Hello! On Wed, Dec 14, 2005 at 11:22:55AM +0100, Kent-Andre Mardal wrote:
Now, I am trying to solve a linear system, which consists of 18 equations and 18 variables. The matrix and right-hand side do not contain floating point numbers.
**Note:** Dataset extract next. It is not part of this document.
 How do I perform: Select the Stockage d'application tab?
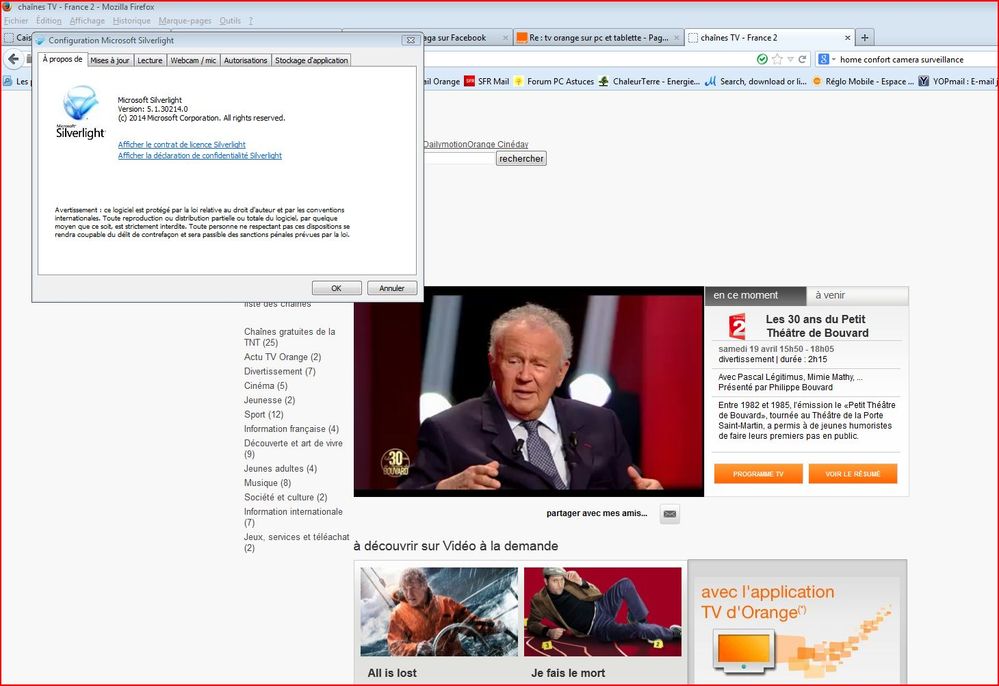click(311, 60)
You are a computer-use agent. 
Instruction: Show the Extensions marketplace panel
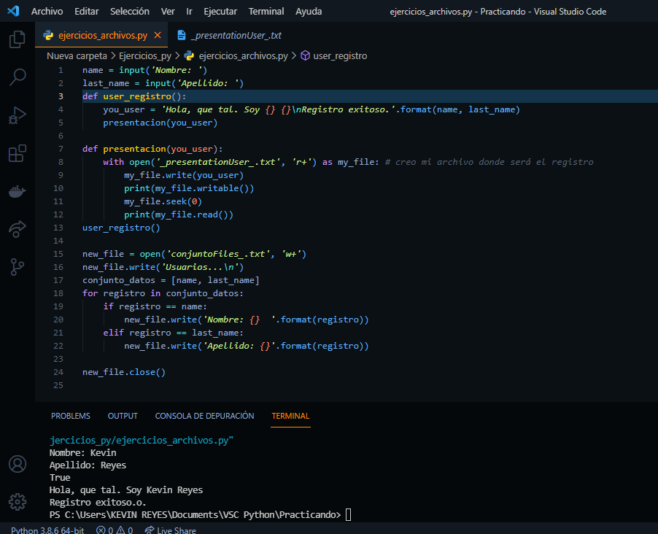click(17, 154)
I have done similar things with smaller matrices and I very much appreciate that GiNaC gives the solution in non-floating point numbers. However, in this concrete case (which is list below). GiNaC is not able to solve the system on my machine with 1 Gb RAM. It runs out of memory!
[snipped]
The matrix and right-hand side are as follows:
Matrix: [ [0,0,0,0,-1/5,0,0,0,0,0,0,0,0,0,-1/30,-1/10,0,0], [0,0,0,0,-1/20,0,0,0,0,0,0,0,0,0,-1/20,-1/15,0,0], [0,0,0,0,-1/30,0,0,0,0,0,0,0,0,0,-1/5,-1/10,0,0], [0,0,0,0,0,0,1/30,1/5,0,0,0,0,0,1/10,0,0,0,0], [0,0,0,0,0,0,1/20,1/20,0,0,0,0,0,1/15,0,0,0,0], [0,0,0,0,0,0,1/5,1/30,0,0,0,0,0,1/10,0,0,0,0], [1/30*sqrt(2),1/10*sqrt(2),0,0,1/30*sqrt(2),0,0,1/5*sqrt(2),1/10*sqrt(2),0,1/5*sqrt(2),1/30*sqrt(2),0,0,0,0,1/10*sqrt(2),1/5*sqrt(2)], [1/20*sqrt(2),1/15*sqrt(2),0,0,1/20*sqrt(2),0,0,1/20*sqrt(2),1/15*sqrt(2),0,1/20*sqrt(2),1/20*sqrt(2),0,0,0,0,1/15*sqrt(2),1/20*sqrt(2)], [1/5*sqrt(2),1/10*sqrt(2),0,0,1/5*sqrt(2),0,0,1/30*sqrt(2),1/10*sqrt(2),0,1/30*sqrt(2),1/5*sqrt(2),0,0,0,0,1/10*sqrt(2),1/30*sqrt(2)], [1/60,1/30,0,1/360,0,1/180,1/60,1/20,0,1/180,0,1/120,1/60,1/30,0,0,1/90,1/120], [1/20,1/30,0,1/180,0,1/60,1/60,1/60,0,1/180,0,1/30,1/30,1/60,0,0,1/60,1/180], [1/60,1/60,0,1/120,0,1/90,1/20,1/60,0,1/180,0,1/120,1/30,1/30,0,0,1/180,1/360], [0,0,1/30,1/180,1/60,1/180,0,0,1/30,1/60,1/20,1/180,0,0,1/60,1/60,1/60,1/30], [0,0,1/60,1/360,1/20,1/180,0,0,1/30,1/180,1/60,1/120,0,0,1/60,1/30,1/90,1/120], [0,0,1/30,1/120,1/60,1/180,0,0,1/60,1/90,1/60,1/360,0,0,1/20,1/30,1/180,1/120], [0,0,0,1,0,0,0,0,0,0,0,0,0,0,0,0,0,0], [0,0,0,-2,0,0,0,0,0,2,0,0,0,0,0,0,0,0], [0,0,0,-2,0,2,0,0,0,0,0,0,0,0,0,0,0,0]] rhs: [[1],[0],[0],[0],[0],[0],[0],[0],[0],[0],[0],[0],[0],[0],[0],[0],[0],[0]]
Try passing solve_algo::gauss as third argument to matrix::solve, e.g. matrix result = m.solve(vars, rhs, solve_algo::gauss); Best regards, Alexei -- All science is either physics or stamp collecting.